MATERIALS PROVIDED>
== Segment start ==

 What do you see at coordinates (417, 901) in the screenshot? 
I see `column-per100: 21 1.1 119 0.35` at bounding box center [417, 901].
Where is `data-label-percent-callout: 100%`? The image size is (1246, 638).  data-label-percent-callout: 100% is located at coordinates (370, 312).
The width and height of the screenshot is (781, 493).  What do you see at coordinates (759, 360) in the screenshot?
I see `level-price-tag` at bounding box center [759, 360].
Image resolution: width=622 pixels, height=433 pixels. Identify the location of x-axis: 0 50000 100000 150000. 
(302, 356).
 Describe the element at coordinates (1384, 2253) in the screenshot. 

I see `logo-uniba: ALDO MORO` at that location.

== Segment end ==
== Segment start ==

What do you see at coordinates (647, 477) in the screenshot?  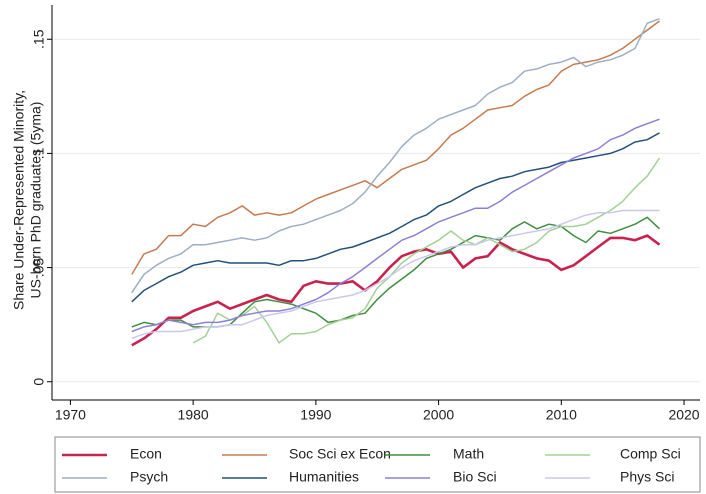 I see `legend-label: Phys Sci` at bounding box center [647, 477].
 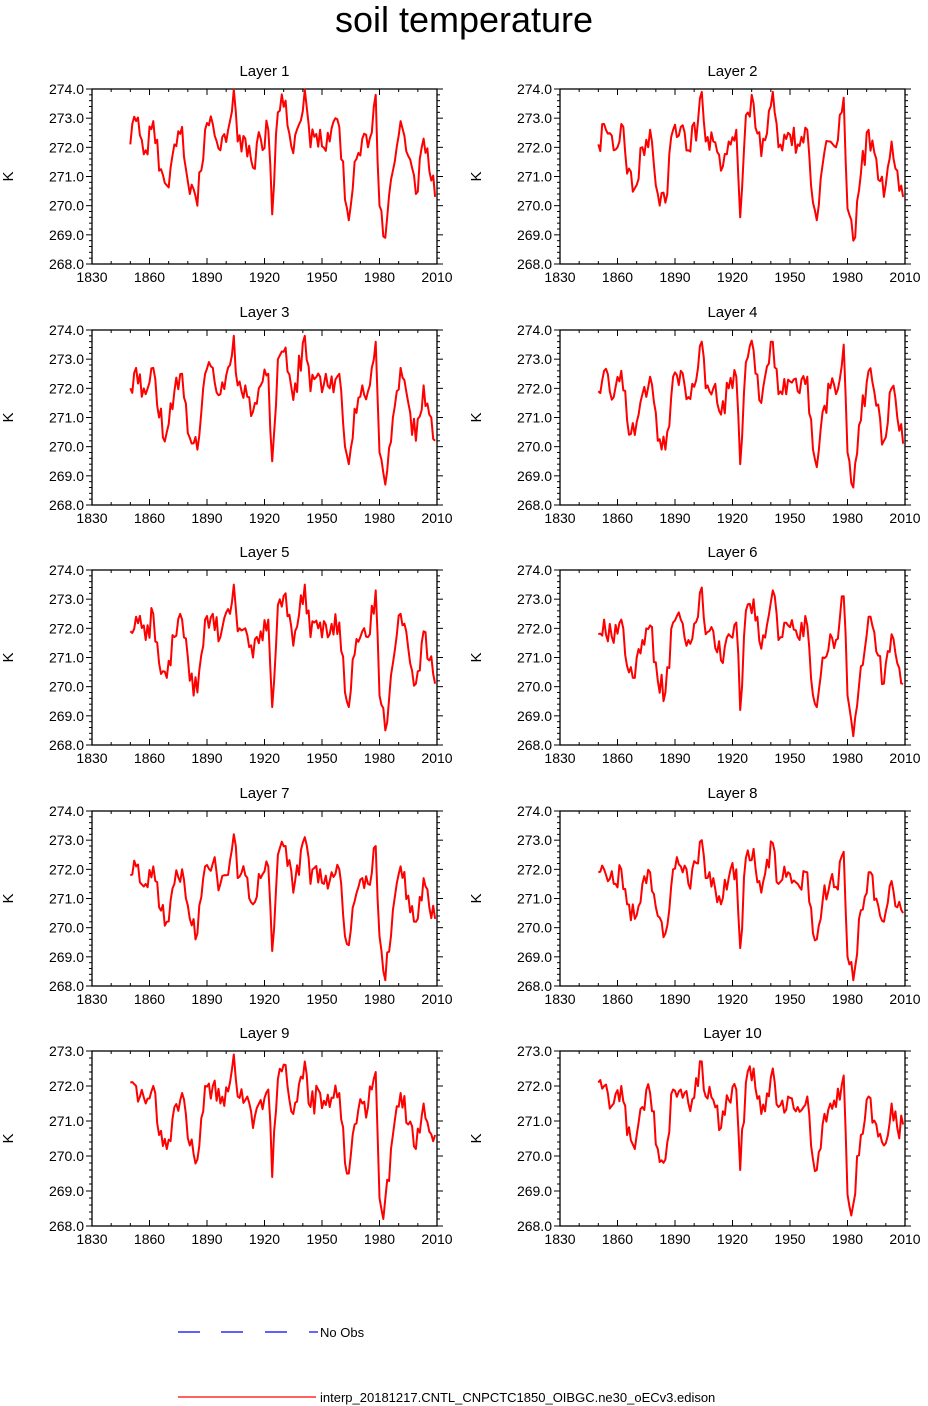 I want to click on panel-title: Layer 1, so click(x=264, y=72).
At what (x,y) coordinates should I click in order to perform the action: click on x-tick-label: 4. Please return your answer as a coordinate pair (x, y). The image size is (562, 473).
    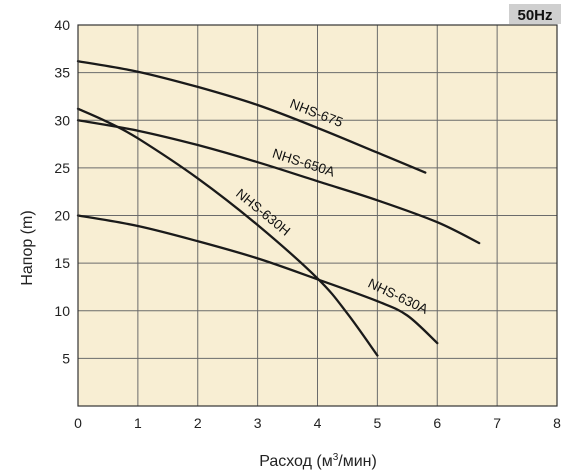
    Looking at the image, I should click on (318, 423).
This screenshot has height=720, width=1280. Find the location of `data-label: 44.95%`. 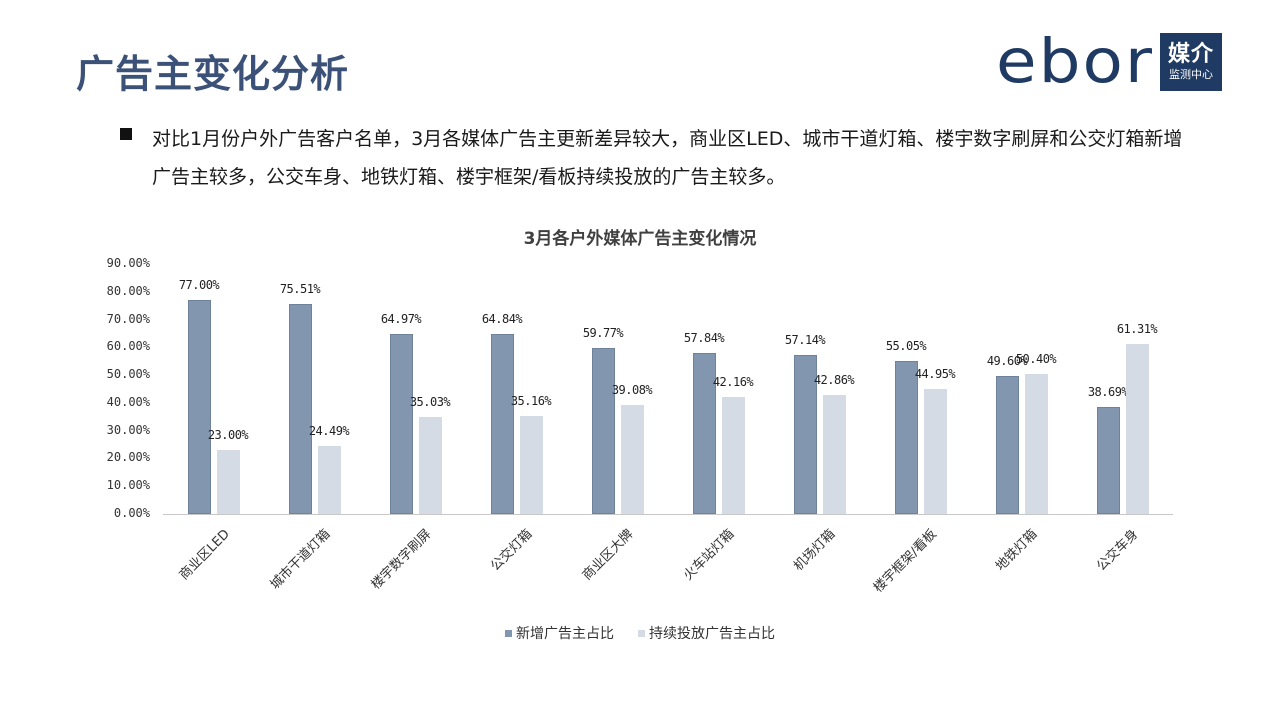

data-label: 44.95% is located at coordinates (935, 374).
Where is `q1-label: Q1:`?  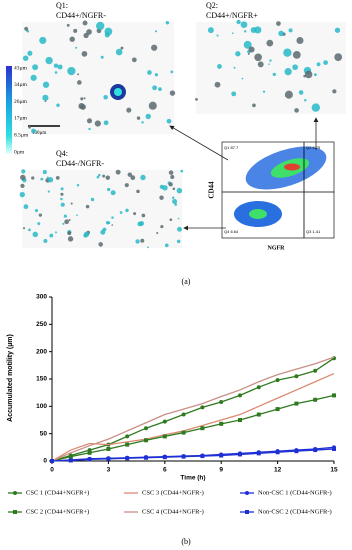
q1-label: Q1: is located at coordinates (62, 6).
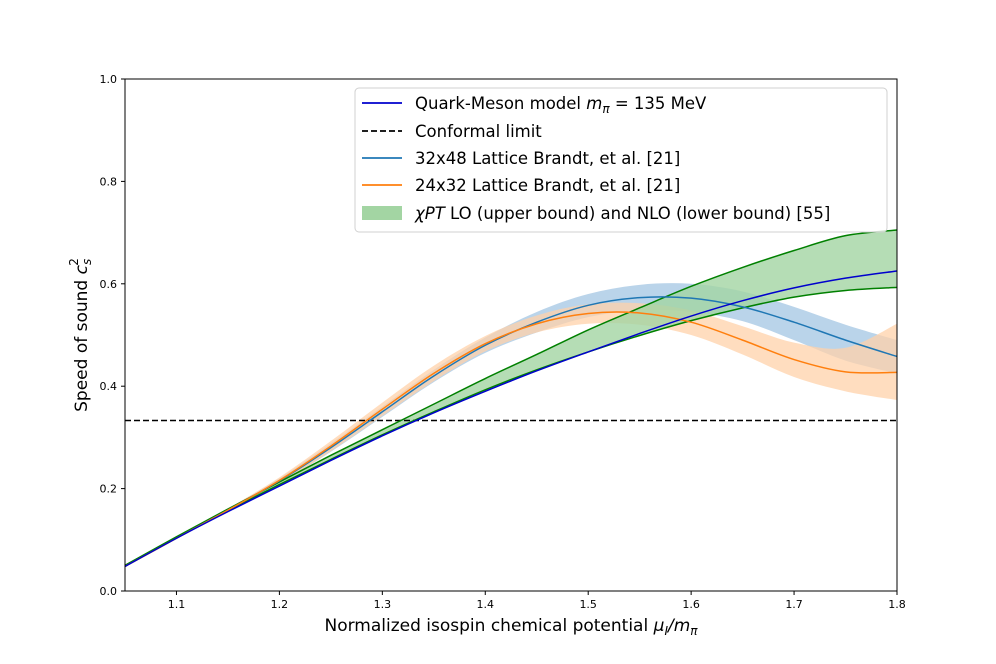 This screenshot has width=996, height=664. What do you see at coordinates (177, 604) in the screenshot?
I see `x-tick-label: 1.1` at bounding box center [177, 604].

== Segment end ==
== Segment start ==

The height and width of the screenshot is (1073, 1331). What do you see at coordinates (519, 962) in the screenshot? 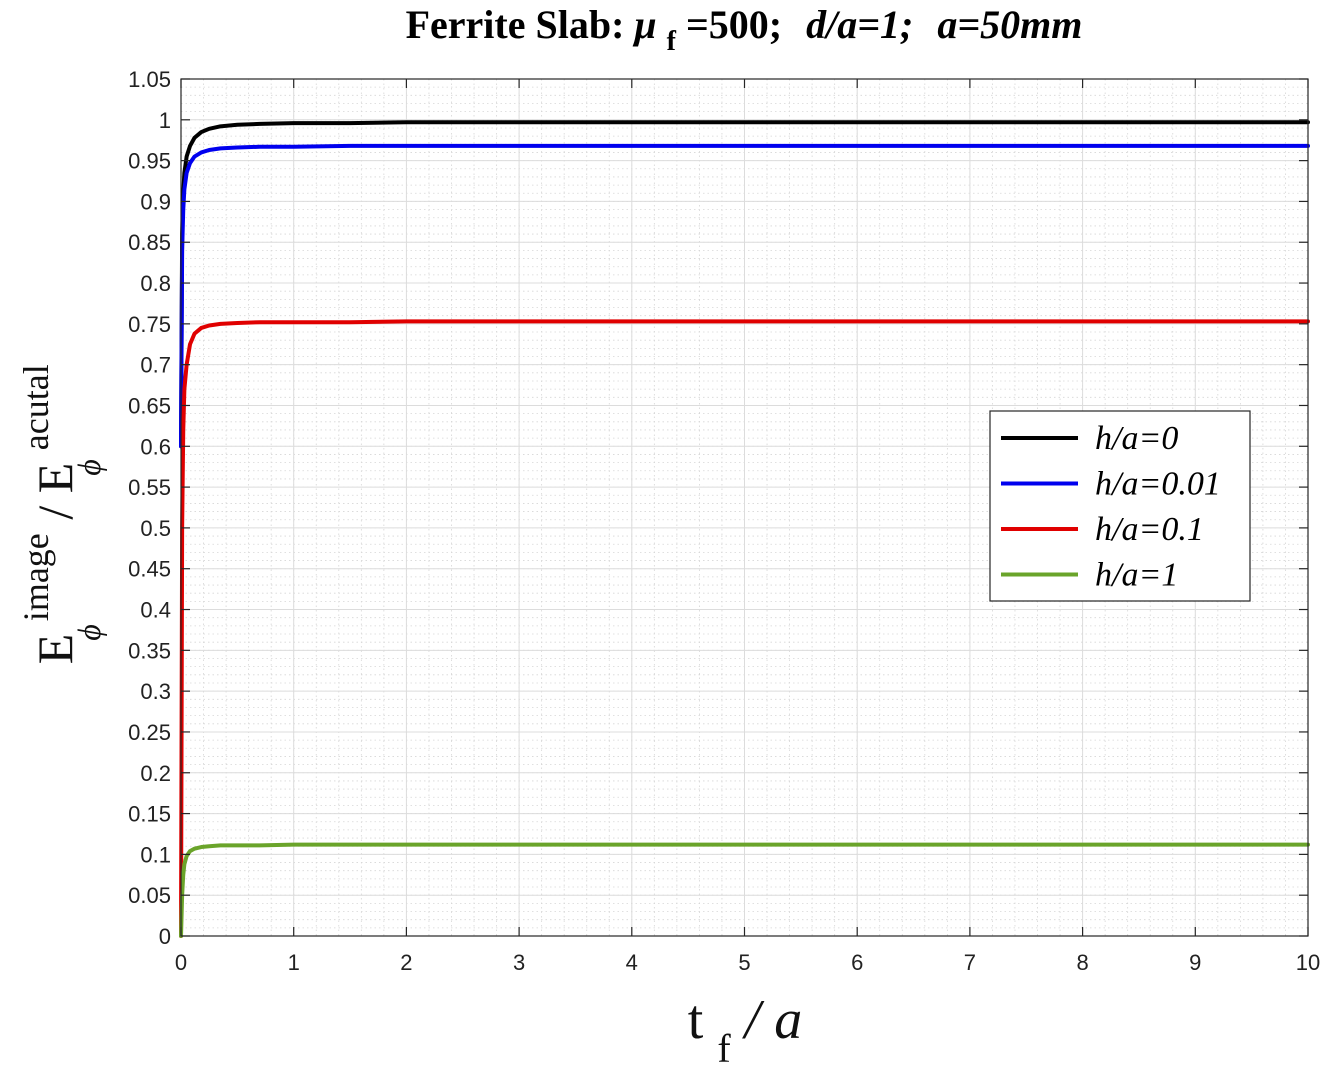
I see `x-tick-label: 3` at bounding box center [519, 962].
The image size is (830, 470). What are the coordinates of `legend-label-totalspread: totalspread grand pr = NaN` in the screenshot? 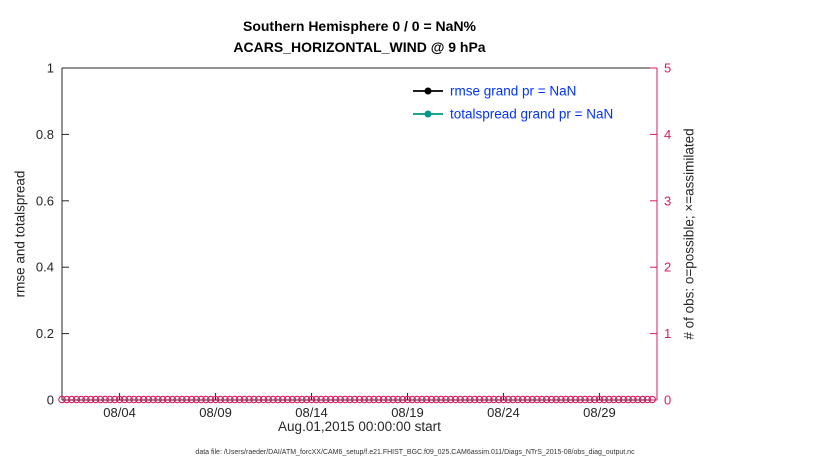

== Segment end ==

THE TASK> Find every line above that contains the string "tick" and copy each of those lines in full.

YOUR SOLUTION>
At what (x,y) coordinates should I click in order to perform the action: click on x-tick-label: 4. Please return your answer as a coordinate pair (x, y). The image size is (562, 473).
I see `x-tick-label: 1.1` at bounding box center [177, 604].
I see `x-tick-label: 3` at bounding box center [519, 962].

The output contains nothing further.